Linux 4.4 has been released
Summary: This release adds support for 3D support in virtual GPU driver, which allows 3D hardware-accelerated graphics in virtualization guests; loop device support for Direct I/O and Asynchronous I/O, which saves memory and increases performance; support for Open-channel SSDs, which are devices that share the responsibility of the Flash Translation Layer with the operating system; the TCP listener handling is completely lockless and allows for faster and more scalable TCP servers; journalled RAID5 in the MD layer which fixes the RAID write hole; eBPF programs can now be run by unprivileged users, they can be made persistent, and perf has added support for eBPF programs aswell; a new mlock2() syscall that allows users to request memory to be locked on page fault; and block polling support for improved performance in high-end storage devices. There are also new drivers and many other small improvements.
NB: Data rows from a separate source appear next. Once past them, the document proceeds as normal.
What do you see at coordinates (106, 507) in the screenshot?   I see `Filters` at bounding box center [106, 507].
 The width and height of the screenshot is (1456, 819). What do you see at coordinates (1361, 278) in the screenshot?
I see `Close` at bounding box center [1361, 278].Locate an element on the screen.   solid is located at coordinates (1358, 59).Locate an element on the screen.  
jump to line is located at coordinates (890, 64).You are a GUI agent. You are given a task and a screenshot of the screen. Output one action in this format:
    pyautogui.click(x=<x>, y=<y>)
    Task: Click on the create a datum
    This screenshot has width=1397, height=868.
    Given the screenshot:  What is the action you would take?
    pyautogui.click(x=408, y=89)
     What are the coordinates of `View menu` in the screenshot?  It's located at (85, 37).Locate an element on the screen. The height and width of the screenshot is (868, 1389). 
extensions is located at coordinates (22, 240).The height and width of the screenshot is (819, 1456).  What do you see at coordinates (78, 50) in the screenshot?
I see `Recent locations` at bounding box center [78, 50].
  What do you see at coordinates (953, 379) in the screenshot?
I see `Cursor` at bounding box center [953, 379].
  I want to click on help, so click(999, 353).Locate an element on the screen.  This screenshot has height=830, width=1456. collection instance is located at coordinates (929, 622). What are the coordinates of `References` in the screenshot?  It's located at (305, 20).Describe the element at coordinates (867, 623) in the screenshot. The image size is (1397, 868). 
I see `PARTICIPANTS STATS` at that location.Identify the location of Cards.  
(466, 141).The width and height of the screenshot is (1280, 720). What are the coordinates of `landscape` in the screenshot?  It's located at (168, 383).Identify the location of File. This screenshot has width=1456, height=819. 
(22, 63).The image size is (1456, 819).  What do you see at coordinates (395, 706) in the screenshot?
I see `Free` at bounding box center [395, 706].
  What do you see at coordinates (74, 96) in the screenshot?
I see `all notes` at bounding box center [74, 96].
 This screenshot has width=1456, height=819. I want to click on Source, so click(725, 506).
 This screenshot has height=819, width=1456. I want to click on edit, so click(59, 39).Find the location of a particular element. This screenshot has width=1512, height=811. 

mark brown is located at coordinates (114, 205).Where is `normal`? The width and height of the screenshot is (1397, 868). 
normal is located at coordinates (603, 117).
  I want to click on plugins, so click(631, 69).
Faster and leaner loop device with Direct I/O and Asynchronous I/O support
This release introduces support of Direct I/O and asynchronous I/O for the loop block device. There are several advantages to use direct I/O and AIO on read/write loop's backing file: double cache is avoided due to Direct I/O which reduces memory usage a lot; unlike user space direct I/O there isn't cost of pinning pages; avoids context switches in some cases because concurrent submissions can be avoided. See commits for benchmarks.
Code: commit
3D support in virtual GPU driver
virtio-gpu is a driver for virtualization guests that allows to use the host graphics card efficiently. In this release, it allows the virtualization guest to use the capabilities of the host GPU to accelerate 3D rendering. In practice, this means that a virtualized linux guest can run a opengl game while using the GPU acceleration capabilities of the host, as show in this
44m linux.conf talk about the project
Code: commit
LightNVM adds support for Open-Channel SSDs
Open-channel SSDs are devices that share responsibilities with the operating system in order to implement and maintain features that typical SSDs keep strictly in firmware. These include the Flash Translation Layer (FTL), bad block management, and hardware units such as the flash controller, the interface controller, and large amounts of flash chips. In this way, Open-channels SSDs exposes direct access to their physical flash storage, while keeping a subset of the internal features of SSDs.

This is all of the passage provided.